Researchers at the University of Texas Medical Branch at Galveston have developed an oral vaccine against the foodborne pathogen responsible for the most hospitalizations and deaths in the United States.
It will likely take about five years before the Salmonella vaccine is available to the public, said lead researcher Ashok Chopra, professor of microbiology and immunology at the University of Texas Medical Branch at Galveston.
Salmonella is the second leading cause of foodborne illness in the United States, sickening more than a million people every year, according to the Centers for Disease Control and Prevention. Norovirus is the No. 1 cause of foodborne illness in the U.S., with the CDC estimating annual cases at 4.5 million.
However, Salmonella infection is much more serious than norovirus, causing more hospitalizations and deaths — about 19,300 hospitalizations and almost 400 deaths annually — than any other foodborne pathogen in the U.S.

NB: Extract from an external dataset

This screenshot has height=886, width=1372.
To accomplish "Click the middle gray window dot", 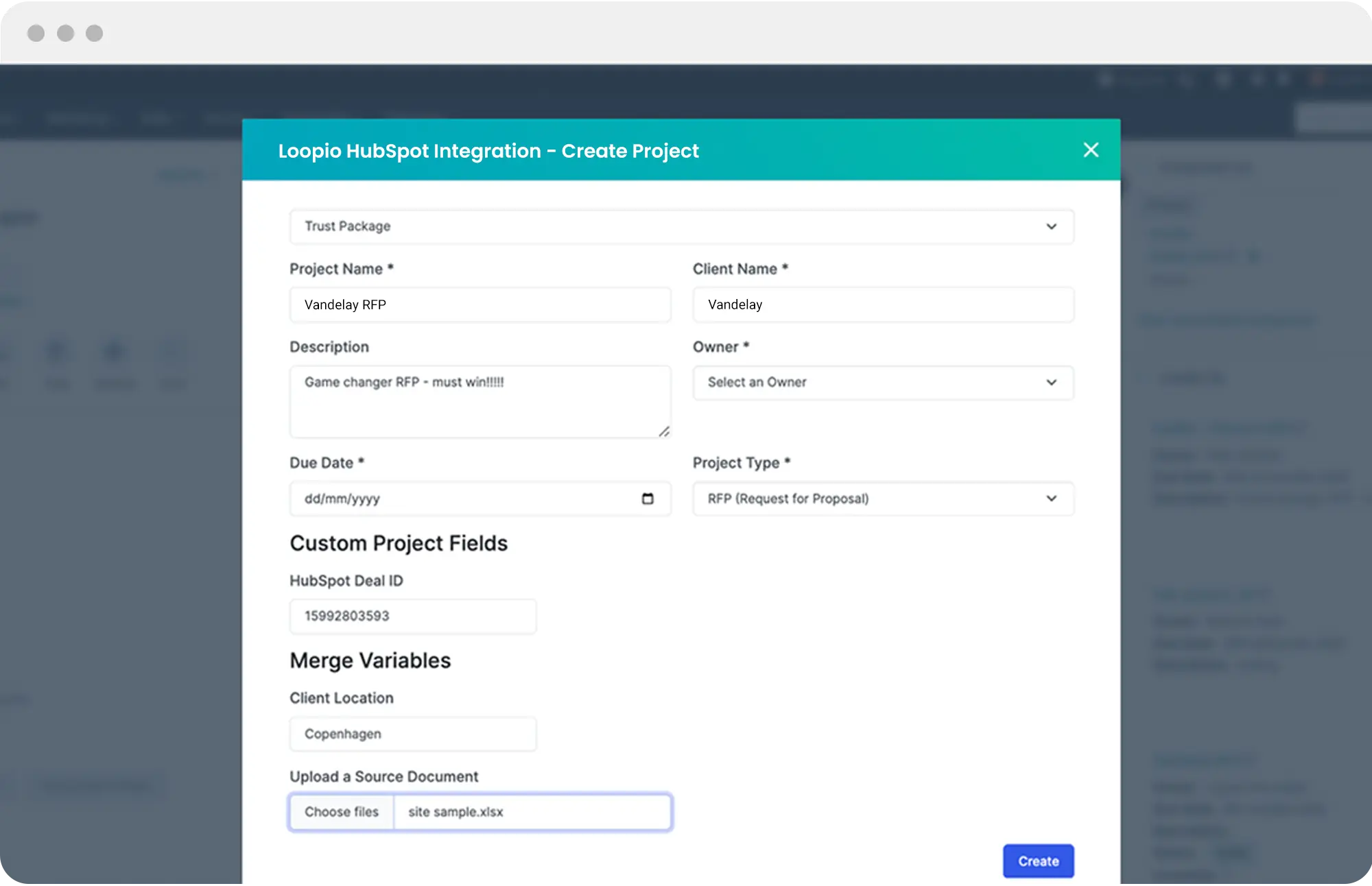I will [x=65, y=33].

Despite public health efforts at the local, state and federal levels, the CDC reports Salmonella infection rates have remained roughly unchanged in the United States since 1996.

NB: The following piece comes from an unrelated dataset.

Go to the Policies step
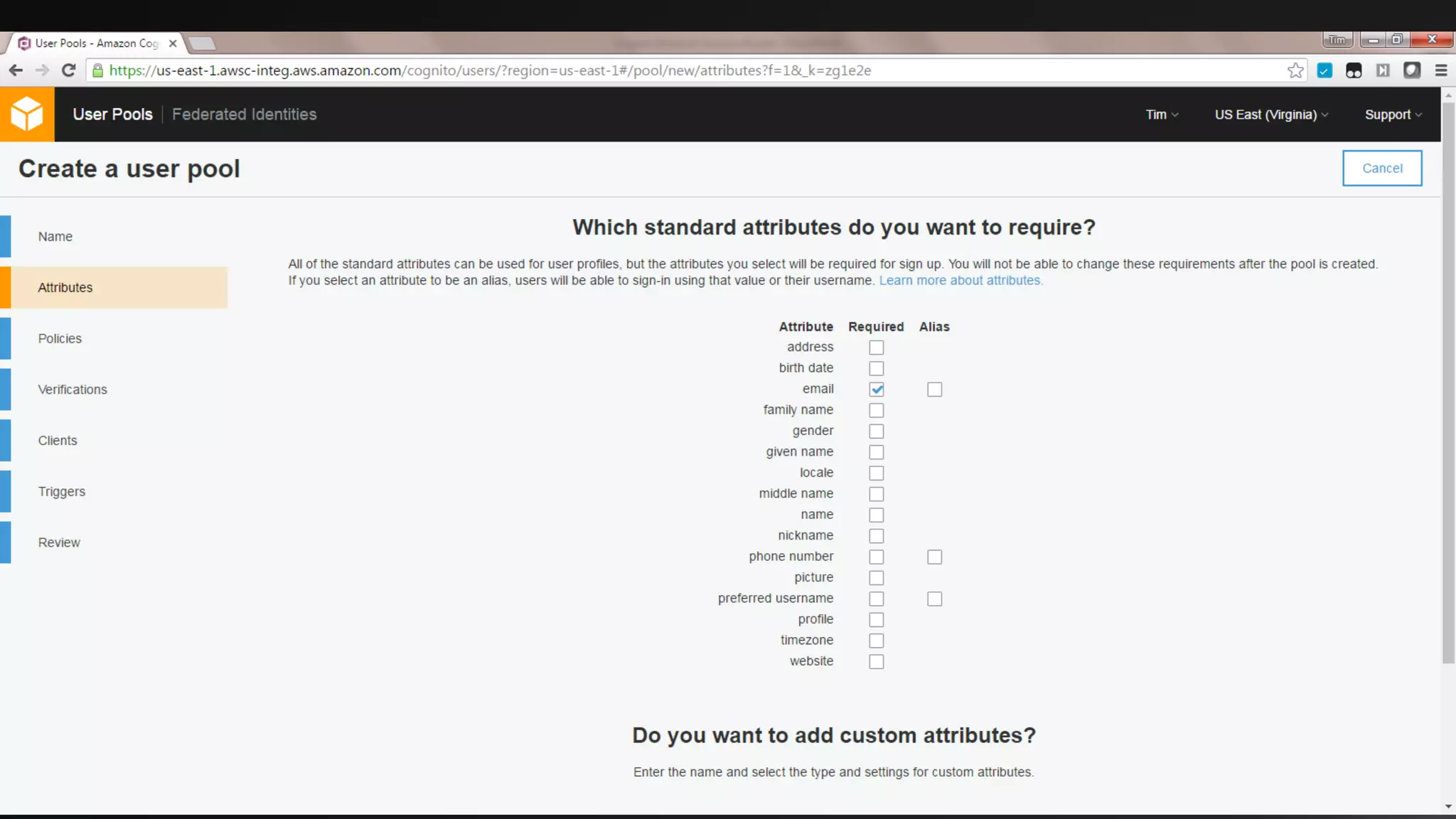This screenshot has width=1456, height=819. click(60, 338)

The researchers at the University of Texas previously developed a potential injectable Salmonella vaccine, but oral vaccines are much preferred because they are easier to administer and less invasive than injections, Chopra said.
Salmonella infection can be treated with antibiotics, but some strains of the pathogen are developing antibiotic resistance, increasing the need for a vaccine. Also, the pathogen can be used as a bioweapon, as it was in Oregon in 1984 when a religious cult contaminated restaurant salad bars, sickening more than 750 people.
The research at the University of Texas was supported with money from the federal government’s National Institutes of Health. In addition to Chopra, others involved in the Salmonella vaccine project are Tatiana Erova, Michelle Kirtley, Eric Fitts, Duraisamy Ponnusamy, Jourdan Andersson, Yingzi Cong, Bethany Tiner and Jian Sha as well as Wallace Baze from the University of Texas M.D. Anderson Cancer Center.